Active internal rotation is addressed with Figures 42 to 44 and must be measured consistently.
Threshold injury is a separate question: adhesive capsulitis is generally a soft tissue condition and may be threshold unless the claim also proves a separate excluded injury such as fracture, nerve injury or partial/complete rupture.
Part 6 permanent impairment
How is CTP WPI assessed?
Reliable active shoulder ROM under clauses 6.50-6.52 is the primary verified method. The condition should be stable before permanent impairment is assessed.
Measurement rules that apply
- Clause 6.50 requires active, not passive, range of motion for the impairment calculation. A goniometer should be used where clinically indicated, and unreliable movement should be repeated consistently before it is accepted.
- Clauses 6.51 and 6.52 permit a contralateral baseline only where the uninjured joint is a fair estimate of pre-accident mobility. The total upper-extremity impairment for each comparable joint is subtracted before conversion to WPI.
- Clause 6.67 prohibits upper-limb strength evaluation and AMA4 Table 34. A genuine peripheral nerve or muscle-bulk injury must use another permitted method without double counting.

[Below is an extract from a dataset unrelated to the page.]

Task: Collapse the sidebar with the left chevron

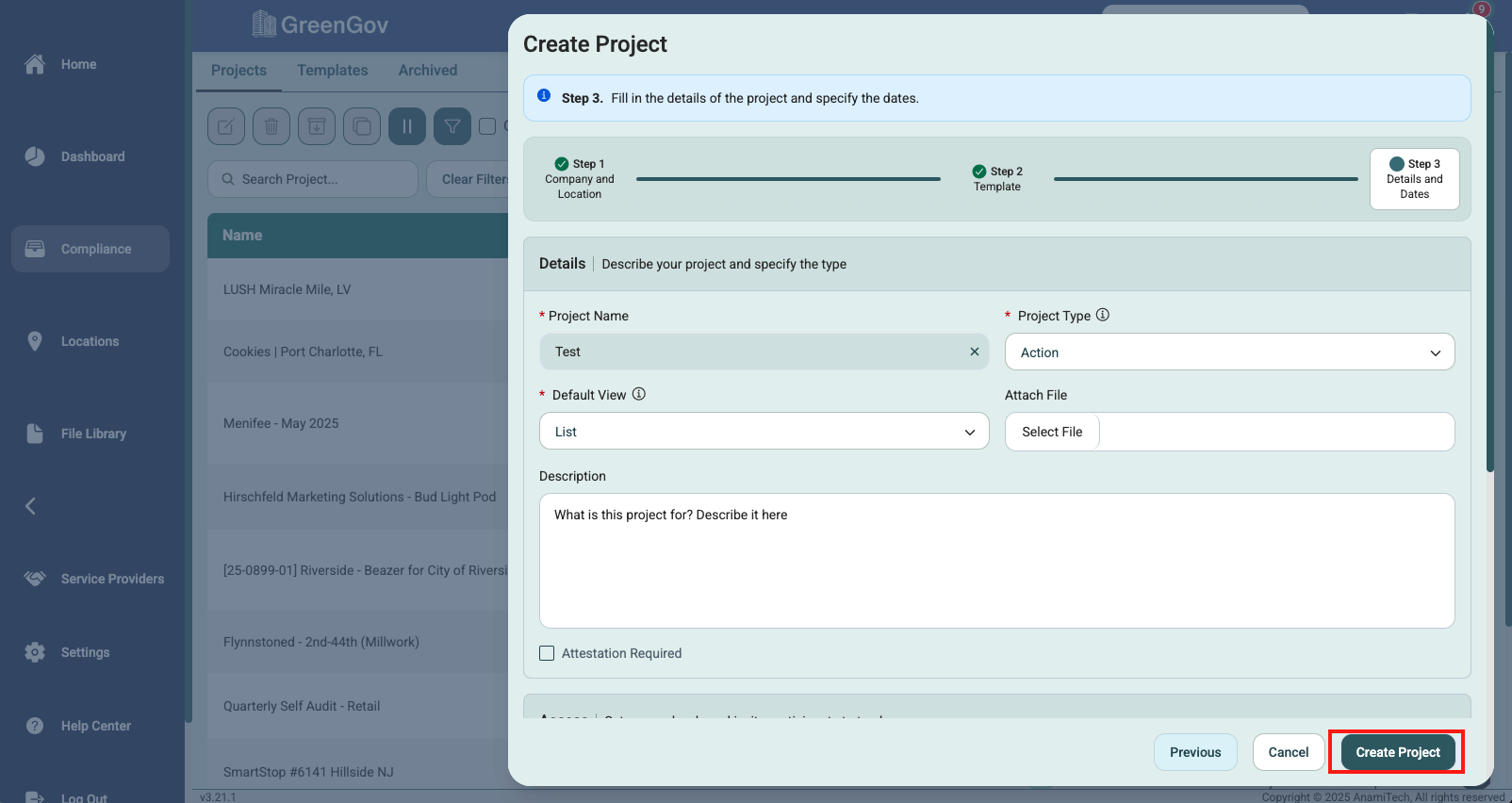Action: click(30, 506)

| Method | CTP source | When it is relevant | Important limit |
|---|---|---|---|
| Active shoulder ROM | Clause 6.50; Figures 36-44 | Permanent multi-plane capsular restriction. | Passive restriction supports diagnosis but does not set UEI. |
| Contralateral baseline | Clauses 6.51-6.52 | Where the uninjured shoulder reasonably reflects pre-accident mobility. | It is not an automatic deduction. |
| Table 3 conversion | Clause 6.56 | Converts total shoulder UEI to WPI. | Do not add a separate pain value. |
- Assessment should not occur while substantial recovery remains likely.
- Each reliable active shoulder plane is assessed under its applicable figure.

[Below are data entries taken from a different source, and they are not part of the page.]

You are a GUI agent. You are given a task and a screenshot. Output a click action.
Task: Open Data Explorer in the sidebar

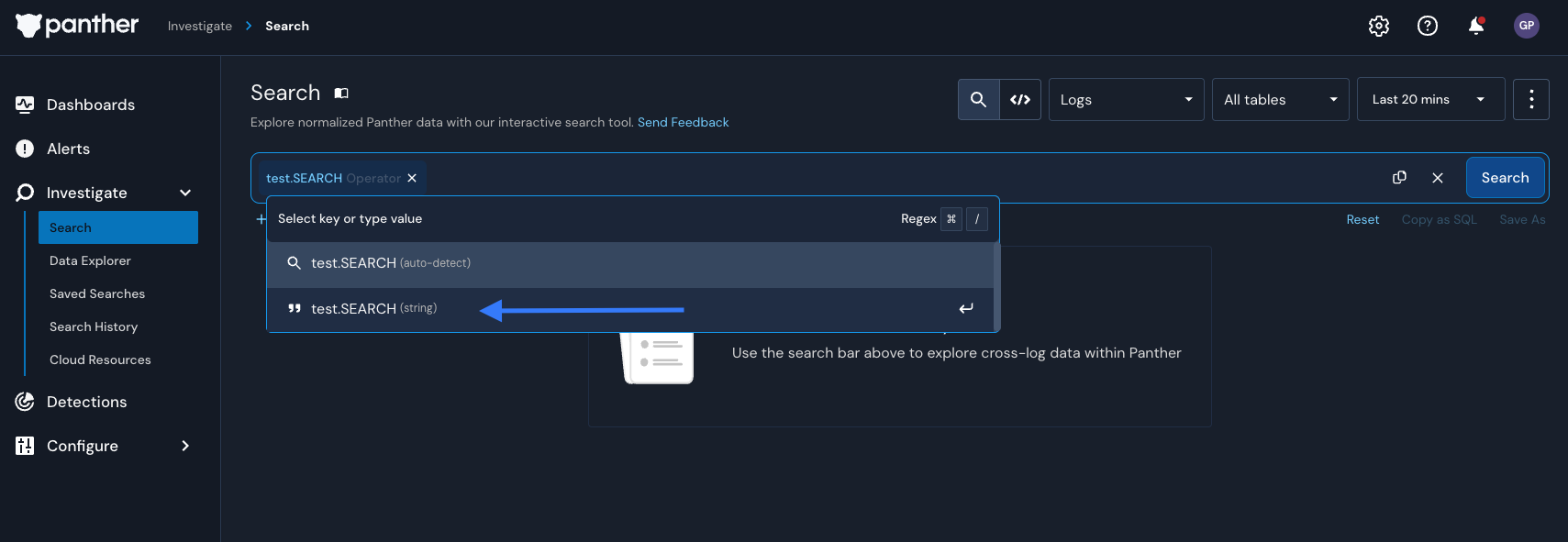pos(90,260)
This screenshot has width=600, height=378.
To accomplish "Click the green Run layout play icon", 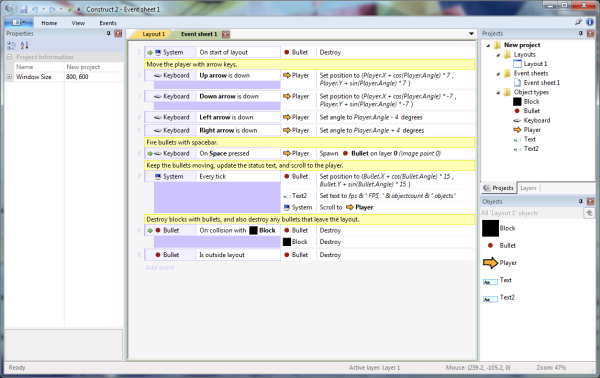I will 70,9.
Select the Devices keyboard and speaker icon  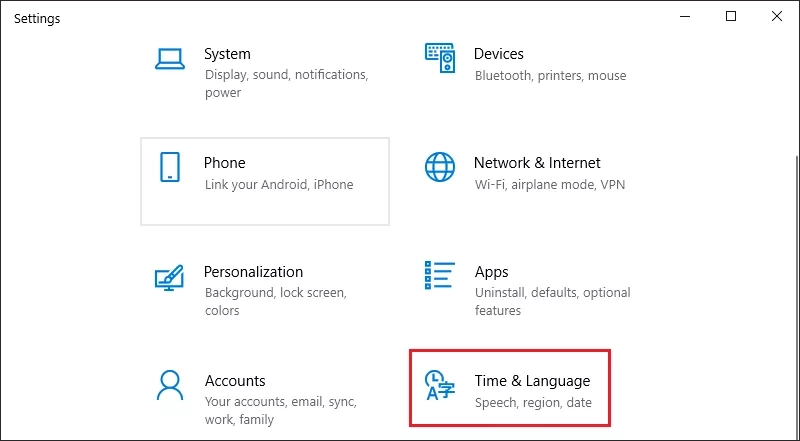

- Pain is already accommodated within the body-system method and is not added separately.
What cannot be combined?
- pain as a separate WPI allowance
- two methods rating the same capsular movement loss
- upper-limb strength Table 34
What does not establish WPI by itself?
- the diagnosis label without measured movement
- one painful examination during an acute flare
- passive ROM alone
- a history of injection or hydrodilatation
Motor accident examples
Post-fracture frozen shoulder
The fracture and the permanent shoulder movement loss must be considered without rating the same consequence twice.
Stiffness improving with treatment
If active movement is still materially improving, a permanent impairment assessment may be premature.
Claim file preparation
Evidence checklist
Assessment source
Frozen shoulder WPI assessment source
Assessment source: Motor Accident Guidelines v10.1 clauses 6.19-6.21 and 6.47-6.57; AMA4 shoulder Figures 36-44 and Table 3.

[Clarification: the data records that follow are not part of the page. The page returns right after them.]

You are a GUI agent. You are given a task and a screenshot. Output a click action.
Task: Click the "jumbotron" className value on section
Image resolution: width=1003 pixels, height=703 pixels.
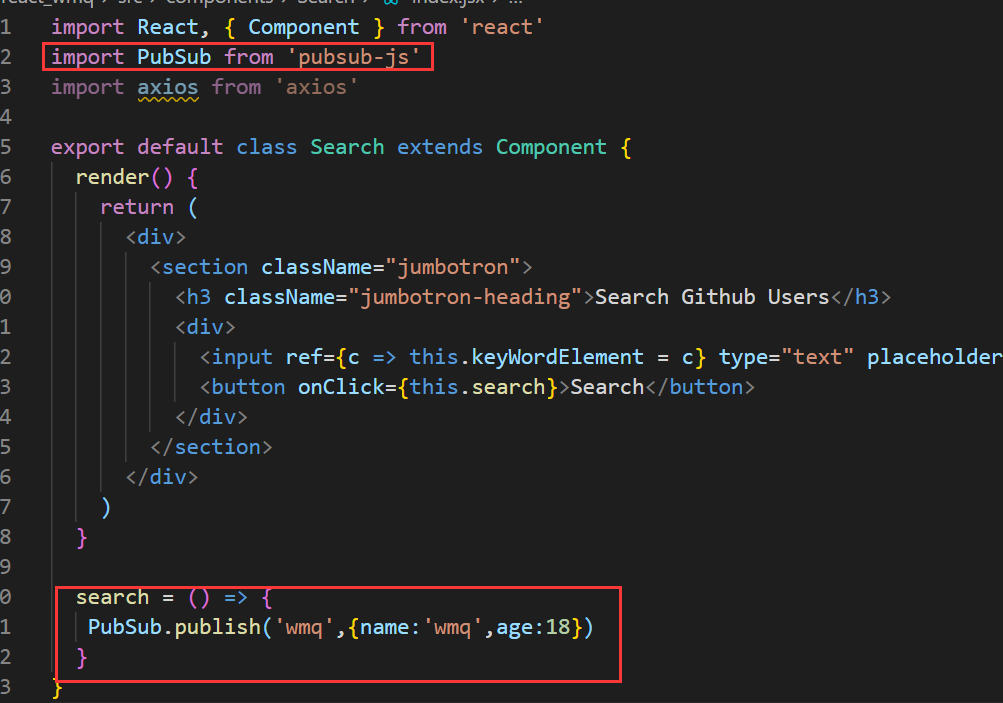pos(459,267)
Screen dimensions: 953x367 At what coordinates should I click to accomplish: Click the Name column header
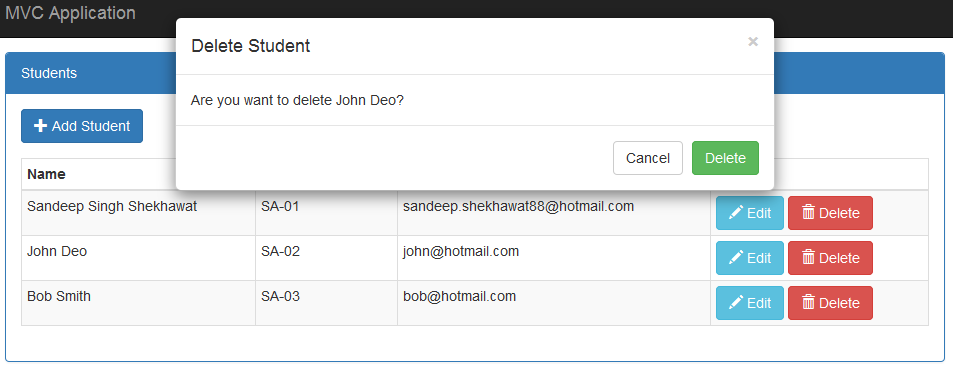(x=46, y=174)
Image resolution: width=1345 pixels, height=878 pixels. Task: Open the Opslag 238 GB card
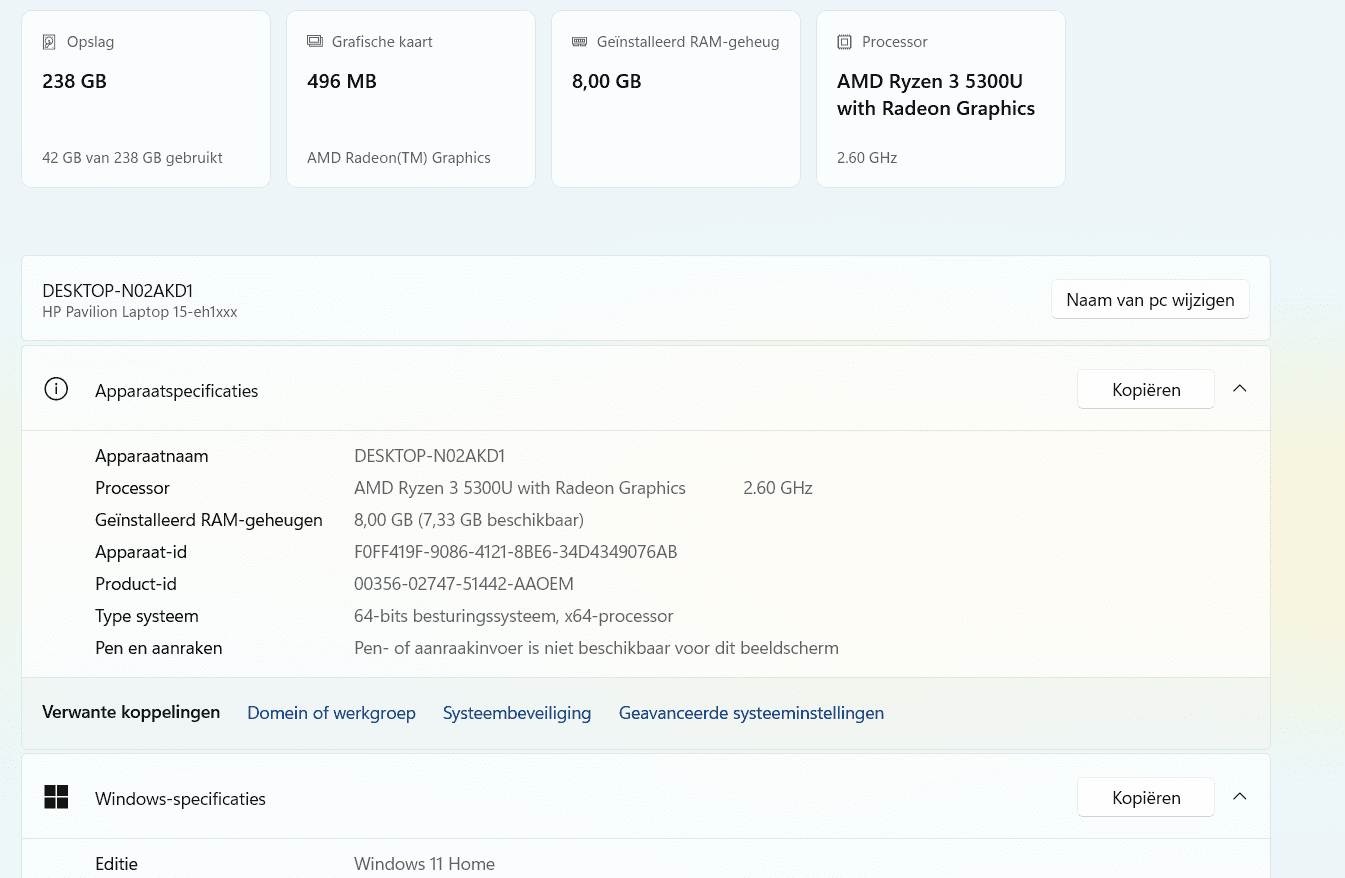click(146, 99)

Threshold injury: Frozen shoulder may remain a threshold soft tissue injury unless a separate excluded structural injury is established.
What the assessor checks
- active ROM
- capsular diagnosis evidence
- contralateral comparison
- Table 3 conversion
What does not establish the result by itself
- pain
- diagnosis label
- passive movement
- temporary stiffness
Official sources
Related NSW CTP guides
Free claim check
Review the medical evidence and insurer decision together
Send the accident date, insurer letter, scans or reports and any deadline shown. NSW CTP Claim is a specialised service of Stephen Young Lawyers. Legal services are provided by Stephen Young Lawyers.
Frequently asked questions
- Is frozen shoulder permanent?
- It may improve substantially. WPI should be assessed only when the impairment is static or well stabilised under clause 6.19.
- Does passive stiffness count as WPI?
- It supports diagnosis, but clause 6.50 uses active ROM for the impairment calculation.
- Can frozen shoulder follow surgery?
- Yes, but the medical evidence must connect the stiffness to the accident-related injury or treatment.
- Is frozen shoulder automatically non-threshold?
- No. It is commonly a soft tissue condition unless another excluded injury is established.
- What records best show the progression?
- Serial movement measurements, treatment notes and specialist reviews showing onset, plateau and competing diagnoses.